By Buhle Mhlanga - @tshatshazilakhe

Women in Bulawayo, especially those involved in trading, have expressed worry over the delays in the issuing of passport by the government saying this is opening them up to all forms of risks to cross the borders. This has been exacerbated by reports that there is no longer the issuing of emergency passports. 

The women, most of whom are involved in buying and selling goods across borders, said the developments around the passport was a major setback for them because it slowed down their businesses.

They told Amakhosikazi media that when they fail to get passports it means their dependants would suffer or be greatly affected in terms of school fees, and daily needs such as food, healthcare, and the payment of bills in the home.

The women said they have fallen prey to tricksters who want to take advantage of their desperation and convincing them to pay bribes as much as $RTGS 253 for the emergency passport that normally takes one week.

“They say if you top up with ZAR1 000, the passport will come out within 5 working days,” one woman who spoke on condition of anonymity said. “But we can’t afford all that money”.

Amakhosikazi media got the chance to talk to one of the passport office personels, who spoke on condition of anonymity and  said the reason for the non-issuing of emergency passports was because there was shortage of paper within the country. 

"We are encouraging people to take the ones for $53 because there are no materials for emergency passports hence when there is adequate stationary the members of the public will be notified to come and top up,” the official said.

Women approached by this publication complained bitterly about corruption at the passport office.

Nobukhosi Maphosa (not her real name) expressed dismay at the day to day proceedings at the passport office stating that there was so much corruption going on. 

"I went to go and get an emergency passport and I was unfairly treated by the respective officers,” she said. “I literally saw with my own eyes the officials approaching those who had US dollars offering to swipe for them then they take the USD. 

“Another appalling incident was during the process we were told to go to another room where finger prints and photos were being taken and the guy there was only assisting those who were paying him bribes. USDs were scattered all over his table and he was not shy about it. They do this so openly. This kind of corruption should be dealt with at a higher level."

Due to failure in obtaining passports, some women eventually attempt to cross the border illegally and pay bribes on the way.

Some of the women said this option was open to abuse and dangerous.

“Women may be forced or coerced to engage in sex to be trafficked,” one woman said. “Sex with these traffickers always comes with risks such as unplanned pregnancies, and sexually transmitted illnesses. When that happens the lives of the breadwinner changes forever”.

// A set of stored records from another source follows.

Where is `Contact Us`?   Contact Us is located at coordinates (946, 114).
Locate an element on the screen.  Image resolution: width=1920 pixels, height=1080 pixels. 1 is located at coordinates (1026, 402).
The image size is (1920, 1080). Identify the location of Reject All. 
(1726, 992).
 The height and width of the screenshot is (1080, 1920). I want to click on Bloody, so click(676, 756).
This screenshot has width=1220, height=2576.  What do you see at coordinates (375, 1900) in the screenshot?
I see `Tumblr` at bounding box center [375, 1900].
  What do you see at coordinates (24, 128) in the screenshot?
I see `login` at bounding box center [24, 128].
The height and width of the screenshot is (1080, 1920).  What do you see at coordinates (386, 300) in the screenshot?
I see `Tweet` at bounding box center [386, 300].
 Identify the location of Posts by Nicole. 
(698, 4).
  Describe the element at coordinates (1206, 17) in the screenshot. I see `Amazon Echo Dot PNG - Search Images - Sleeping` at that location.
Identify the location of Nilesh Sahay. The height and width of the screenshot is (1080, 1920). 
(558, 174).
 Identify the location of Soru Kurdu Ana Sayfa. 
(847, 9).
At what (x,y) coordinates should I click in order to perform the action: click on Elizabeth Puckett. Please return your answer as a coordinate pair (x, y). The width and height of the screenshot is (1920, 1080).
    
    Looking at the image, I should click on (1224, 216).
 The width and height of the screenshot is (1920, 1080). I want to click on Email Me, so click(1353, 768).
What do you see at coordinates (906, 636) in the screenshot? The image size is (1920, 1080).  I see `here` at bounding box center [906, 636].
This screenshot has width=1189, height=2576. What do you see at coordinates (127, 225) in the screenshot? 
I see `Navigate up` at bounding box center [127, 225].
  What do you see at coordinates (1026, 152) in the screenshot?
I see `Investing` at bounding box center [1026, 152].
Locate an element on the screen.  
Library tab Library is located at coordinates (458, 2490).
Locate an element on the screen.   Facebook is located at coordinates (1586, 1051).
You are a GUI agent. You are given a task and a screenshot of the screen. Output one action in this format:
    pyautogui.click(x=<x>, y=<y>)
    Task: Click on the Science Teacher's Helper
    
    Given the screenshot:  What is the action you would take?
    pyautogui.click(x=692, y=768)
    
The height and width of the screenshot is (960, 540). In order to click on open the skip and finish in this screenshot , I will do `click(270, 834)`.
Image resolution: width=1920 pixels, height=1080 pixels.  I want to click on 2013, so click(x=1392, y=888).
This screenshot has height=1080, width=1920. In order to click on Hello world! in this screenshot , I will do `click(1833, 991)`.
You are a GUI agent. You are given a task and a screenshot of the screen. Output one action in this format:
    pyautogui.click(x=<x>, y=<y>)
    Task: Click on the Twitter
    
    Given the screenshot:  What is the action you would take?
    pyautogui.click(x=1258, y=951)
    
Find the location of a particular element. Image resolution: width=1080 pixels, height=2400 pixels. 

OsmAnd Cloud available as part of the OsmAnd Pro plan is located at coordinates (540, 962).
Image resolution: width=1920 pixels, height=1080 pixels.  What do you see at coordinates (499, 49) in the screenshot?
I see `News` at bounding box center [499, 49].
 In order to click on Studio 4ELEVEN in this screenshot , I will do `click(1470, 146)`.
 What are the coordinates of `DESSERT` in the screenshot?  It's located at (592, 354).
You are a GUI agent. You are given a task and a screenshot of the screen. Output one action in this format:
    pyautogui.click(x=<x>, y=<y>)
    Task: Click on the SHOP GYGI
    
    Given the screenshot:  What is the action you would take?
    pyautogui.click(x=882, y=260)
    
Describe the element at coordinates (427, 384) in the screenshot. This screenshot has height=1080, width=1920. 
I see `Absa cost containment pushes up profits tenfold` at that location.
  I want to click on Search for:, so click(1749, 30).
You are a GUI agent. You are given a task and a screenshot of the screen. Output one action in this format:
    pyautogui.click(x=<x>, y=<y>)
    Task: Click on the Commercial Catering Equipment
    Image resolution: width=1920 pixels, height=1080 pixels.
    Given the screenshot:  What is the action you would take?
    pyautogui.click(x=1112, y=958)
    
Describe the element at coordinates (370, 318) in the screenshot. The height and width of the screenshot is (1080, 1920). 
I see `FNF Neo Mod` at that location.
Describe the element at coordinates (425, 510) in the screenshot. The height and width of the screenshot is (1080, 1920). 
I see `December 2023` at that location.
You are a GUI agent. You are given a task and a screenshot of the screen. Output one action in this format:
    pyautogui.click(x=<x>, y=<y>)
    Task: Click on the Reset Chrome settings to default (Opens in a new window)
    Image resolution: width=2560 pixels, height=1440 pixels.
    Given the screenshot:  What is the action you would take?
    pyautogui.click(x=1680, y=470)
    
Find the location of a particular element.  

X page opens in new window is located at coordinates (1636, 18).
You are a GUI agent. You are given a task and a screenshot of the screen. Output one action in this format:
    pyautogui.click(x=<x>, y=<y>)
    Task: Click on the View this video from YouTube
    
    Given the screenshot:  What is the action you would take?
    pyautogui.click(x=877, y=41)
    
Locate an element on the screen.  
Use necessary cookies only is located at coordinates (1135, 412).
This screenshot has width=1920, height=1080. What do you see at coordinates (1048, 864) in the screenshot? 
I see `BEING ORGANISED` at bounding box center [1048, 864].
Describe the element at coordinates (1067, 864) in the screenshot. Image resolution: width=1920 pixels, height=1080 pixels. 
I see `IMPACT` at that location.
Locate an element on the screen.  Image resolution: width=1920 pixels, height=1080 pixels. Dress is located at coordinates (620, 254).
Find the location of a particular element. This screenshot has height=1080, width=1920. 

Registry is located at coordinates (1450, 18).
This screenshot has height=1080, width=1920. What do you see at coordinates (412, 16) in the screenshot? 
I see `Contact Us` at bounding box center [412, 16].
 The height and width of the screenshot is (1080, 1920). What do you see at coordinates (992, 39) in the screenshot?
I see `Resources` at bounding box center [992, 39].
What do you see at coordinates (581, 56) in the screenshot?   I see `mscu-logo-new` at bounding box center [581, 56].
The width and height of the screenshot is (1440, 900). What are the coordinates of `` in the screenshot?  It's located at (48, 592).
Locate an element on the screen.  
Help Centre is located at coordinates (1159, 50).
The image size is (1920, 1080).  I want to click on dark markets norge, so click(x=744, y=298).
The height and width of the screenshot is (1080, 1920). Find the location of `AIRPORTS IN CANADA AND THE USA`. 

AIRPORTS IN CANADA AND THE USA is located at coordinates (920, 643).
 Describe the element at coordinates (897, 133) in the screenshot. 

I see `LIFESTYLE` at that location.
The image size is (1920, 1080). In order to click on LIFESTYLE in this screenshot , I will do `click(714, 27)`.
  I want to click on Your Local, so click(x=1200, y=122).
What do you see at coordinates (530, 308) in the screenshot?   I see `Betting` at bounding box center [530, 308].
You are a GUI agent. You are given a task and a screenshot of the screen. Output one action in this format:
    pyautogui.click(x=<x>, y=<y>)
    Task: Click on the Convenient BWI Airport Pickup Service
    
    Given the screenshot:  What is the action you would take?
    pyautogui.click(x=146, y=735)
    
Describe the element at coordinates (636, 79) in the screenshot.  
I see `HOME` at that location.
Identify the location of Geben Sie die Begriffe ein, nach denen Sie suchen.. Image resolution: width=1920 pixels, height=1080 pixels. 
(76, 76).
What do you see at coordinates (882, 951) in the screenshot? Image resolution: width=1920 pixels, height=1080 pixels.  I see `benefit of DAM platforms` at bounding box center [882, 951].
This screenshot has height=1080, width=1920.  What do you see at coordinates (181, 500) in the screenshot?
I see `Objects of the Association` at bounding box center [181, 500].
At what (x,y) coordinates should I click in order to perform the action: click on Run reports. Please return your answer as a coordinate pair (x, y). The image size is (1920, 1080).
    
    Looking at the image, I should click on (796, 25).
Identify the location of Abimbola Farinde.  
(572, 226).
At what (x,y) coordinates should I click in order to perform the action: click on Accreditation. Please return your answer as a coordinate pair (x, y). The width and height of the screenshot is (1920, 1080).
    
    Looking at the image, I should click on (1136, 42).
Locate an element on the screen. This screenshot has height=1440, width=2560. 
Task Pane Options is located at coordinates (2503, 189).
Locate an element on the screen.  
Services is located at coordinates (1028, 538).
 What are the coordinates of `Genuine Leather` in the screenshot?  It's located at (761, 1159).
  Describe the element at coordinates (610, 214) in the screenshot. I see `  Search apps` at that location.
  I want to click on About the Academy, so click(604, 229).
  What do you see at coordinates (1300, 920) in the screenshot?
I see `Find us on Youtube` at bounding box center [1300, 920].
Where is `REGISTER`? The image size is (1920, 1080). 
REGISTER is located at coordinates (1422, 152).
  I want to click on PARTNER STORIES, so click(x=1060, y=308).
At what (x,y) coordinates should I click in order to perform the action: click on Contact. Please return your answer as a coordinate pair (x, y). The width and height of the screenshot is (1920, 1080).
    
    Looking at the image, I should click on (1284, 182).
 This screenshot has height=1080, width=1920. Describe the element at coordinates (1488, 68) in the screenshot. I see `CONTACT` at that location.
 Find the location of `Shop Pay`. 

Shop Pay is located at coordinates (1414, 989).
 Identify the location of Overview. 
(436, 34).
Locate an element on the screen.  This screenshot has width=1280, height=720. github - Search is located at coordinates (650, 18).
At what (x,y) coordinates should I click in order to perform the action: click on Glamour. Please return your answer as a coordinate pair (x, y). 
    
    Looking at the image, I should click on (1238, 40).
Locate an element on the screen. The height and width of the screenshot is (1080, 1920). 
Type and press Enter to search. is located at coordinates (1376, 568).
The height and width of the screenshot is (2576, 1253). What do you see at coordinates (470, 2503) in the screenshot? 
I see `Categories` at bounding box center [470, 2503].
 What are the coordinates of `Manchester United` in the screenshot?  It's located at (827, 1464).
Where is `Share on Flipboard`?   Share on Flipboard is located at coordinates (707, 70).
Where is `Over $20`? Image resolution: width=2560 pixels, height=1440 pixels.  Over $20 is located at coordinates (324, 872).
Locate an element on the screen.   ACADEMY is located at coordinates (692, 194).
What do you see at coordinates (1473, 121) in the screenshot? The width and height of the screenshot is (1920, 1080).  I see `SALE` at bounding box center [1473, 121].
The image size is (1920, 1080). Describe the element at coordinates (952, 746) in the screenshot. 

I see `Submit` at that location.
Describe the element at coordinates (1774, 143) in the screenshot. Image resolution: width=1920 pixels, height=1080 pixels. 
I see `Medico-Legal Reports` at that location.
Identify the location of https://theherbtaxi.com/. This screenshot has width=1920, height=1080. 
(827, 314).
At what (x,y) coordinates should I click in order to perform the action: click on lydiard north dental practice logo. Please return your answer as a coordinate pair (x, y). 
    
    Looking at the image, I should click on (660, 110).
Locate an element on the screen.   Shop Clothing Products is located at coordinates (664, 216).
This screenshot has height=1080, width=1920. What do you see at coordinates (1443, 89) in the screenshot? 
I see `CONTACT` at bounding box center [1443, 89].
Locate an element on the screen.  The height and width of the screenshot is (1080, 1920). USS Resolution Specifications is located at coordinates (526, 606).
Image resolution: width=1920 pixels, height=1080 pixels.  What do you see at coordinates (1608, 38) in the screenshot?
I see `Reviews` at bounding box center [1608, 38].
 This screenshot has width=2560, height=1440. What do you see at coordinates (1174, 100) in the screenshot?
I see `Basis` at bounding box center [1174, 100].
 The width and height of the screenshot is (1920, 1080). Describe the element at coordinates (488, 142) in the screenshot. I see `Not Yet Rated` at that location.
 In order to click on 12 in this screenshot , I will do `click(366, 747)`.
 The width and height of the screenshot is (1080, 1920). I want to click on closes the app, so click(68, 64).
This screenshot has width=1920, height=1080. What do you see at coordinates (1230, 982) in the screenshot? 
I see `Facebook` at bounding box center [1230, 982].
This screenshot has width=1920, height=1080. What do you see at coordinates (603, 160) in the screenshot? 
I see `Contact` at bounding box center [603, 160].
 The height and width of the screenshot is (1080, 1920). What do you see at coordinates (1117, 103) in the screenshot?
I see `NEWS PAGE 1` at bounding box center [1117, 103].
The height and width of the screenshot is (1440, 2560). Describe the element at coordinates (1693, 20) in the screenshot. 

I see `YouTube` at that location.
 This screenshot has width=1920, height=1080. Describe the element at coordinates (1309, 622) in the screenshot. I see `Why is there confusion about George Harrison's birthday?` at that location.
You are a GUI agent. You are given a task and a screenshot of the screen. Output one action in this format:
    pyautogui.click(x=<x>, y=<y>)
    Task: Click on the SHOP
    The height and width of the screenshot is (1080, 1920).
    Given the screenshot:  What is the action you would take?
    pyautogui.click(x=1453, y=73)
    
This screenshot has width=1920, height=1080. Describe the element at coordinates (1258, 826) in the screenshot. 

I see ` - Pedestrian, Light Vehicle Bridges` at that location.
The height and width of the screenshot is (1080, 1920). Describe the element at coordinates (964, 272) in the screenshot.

These traffickers are also said to use dangerous routes that might endanger the lives of the women exposing them to robberies and crossing dangerous or flooded rivers.

“Some women lose their lives,” one woman said. “Others resort to prostitution.  This situation has also taken a major toll on the health of these informal business women, single mothers because of stress leading to depression which might lead to more mental health issues thinking of their business growth and downfall and how it will affect their families.”